The Austin Chronicle

Page Two

By Louis Black, December 5, 1997, Columns

Ray Benson is not by any means on the road to nowhere, but he can tell you that touring Austin bands rarely receive much in the way of monetary rewards. Benson is on the cover of this issue because he tours constantly and no one knows the rigors and the costs of the road more than he. The staff leaped at the chance to put him on the cover because we love and respect the man and his love of music. The piece, by Andy Langer, details the financial tolls of being on the road. Monday morning, driving to work, I heard former UT football coach John Mackovic on Sammy Allred and Bob Cole's radio show on KVET. It was a class act. Whether or not you believe UT should have dumped Mackovic, there was much to admire about the man, the way he approached his job and treated his team. This was an opportunity for a seemingly endless stream of callers to offer appreciation and condolences to the coach. Talk radio performed beautifully here, the citizens encouraged to engage in public displays and commitments. It must have provided Mackovic solace in this rough period, as it also served its community by allowing listeners, in a more personalized way, to express their thanks and offer regrets.

This was not a protest, though there was some anger. This was an act of public catharsis and this form of radio was the only way it could have happened on such a massive level. The anger and indignation over talk radio has always been amusing. Progressives and liberals are indignant because people are spending much of their day talking and arguing about politics. I don't like most of the ideas I hear on certain shows and disagree with many of the hosts. I despise Rush Limbaugh for his intellectual dishonesty, though I think at one point he was a damn brilliant radio talk show host. But this is what free media is about -- the flow and exchange of ideas, even the ones with which we most violently disagree. Talk radio (or more generally participatory radio, where the audience on some level is invited to drop in), for all the hate spewed forth on some shows, is functional democracy; the people are the radio.

A while ago I wrote that I had stopped listening to Sammy and Bob, but more recently I've started listening again. The show is one of the few places that local Austin politics is regularly talked about. Even if I disagree with the views, in fact because I disagree with the views, it is important to hear them. This isn't about right and wrong, it is about different positions, and the more we understand each others' positions, the more we can work together. I also listen because they are very entertaining; when Allred is on a roll, no one is funnier.

Ironically, Austin radio is at its richest in the morning.
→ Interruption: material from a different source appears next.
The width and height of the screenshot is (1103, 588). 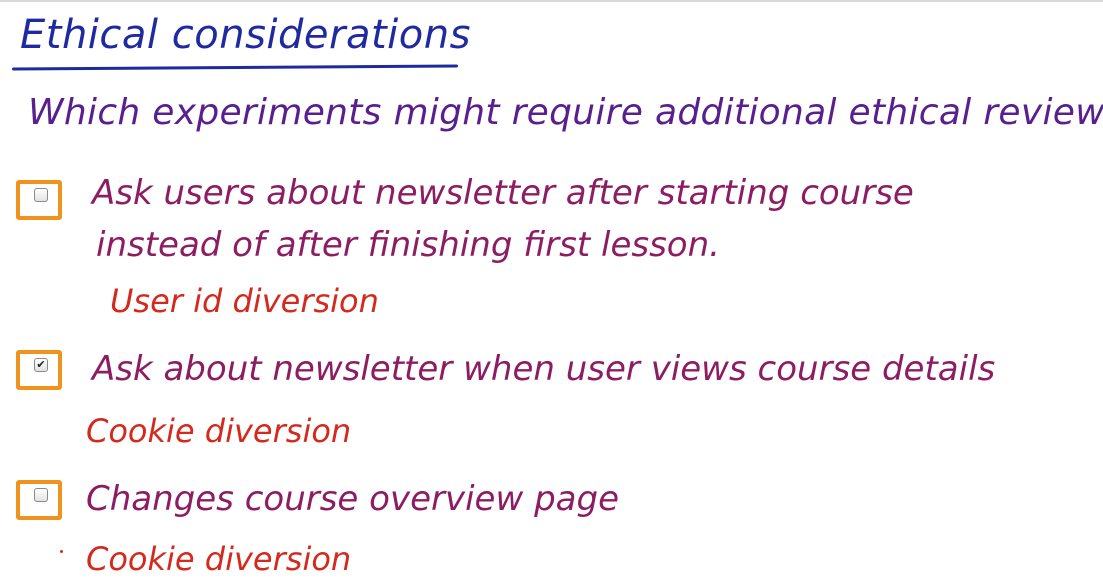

In the car, I often switch between Kevin Connor on KGSR, Sammy and Bob on KVET, Howard Stern on KJFK (and whatever you think of Stern, I'm addicted, but that's another story; he is definitely some kind of radio genius), or John Aeilli on KUT when I need to mellow and focus. The radio is tuned constantly, as if it had no set keys....

Driving to work this Monday morning, after the long Thanksgiving weekend, I had the privilege of hearing the people of Austin show their respect for a departing coach. It was an honor to listen, and as a listener, to take part.

Don Howard's Letter from Waco is one of those films that rolls along until it is part of the environment, and you are somehow in Waco and understanding Waco. The film won Best Documentary at SXSW Film '97, and was shown nationally and locally on PBS. Currently, Howard is assembling some high school football footage that was shot in 1982 into a segment for a film. The Texas Documentary Tour will present Game Day, a segment of this work-in-progress, and Letter From Waco on Wednesday, December 10 at the Alamo Drafthouse. Doors open at 6:15pm; showtime is 7pm. Admission is $5 for the general public, $3.50 for Austin Film Society members and UT students. Don Howard will introduce the films and there will be a Q&A session afterward. The Texas Documentary Tour is a co-presentation of the Austin Film Society, the UT RTF Department, The Austin Chronicle, and SXSW Film.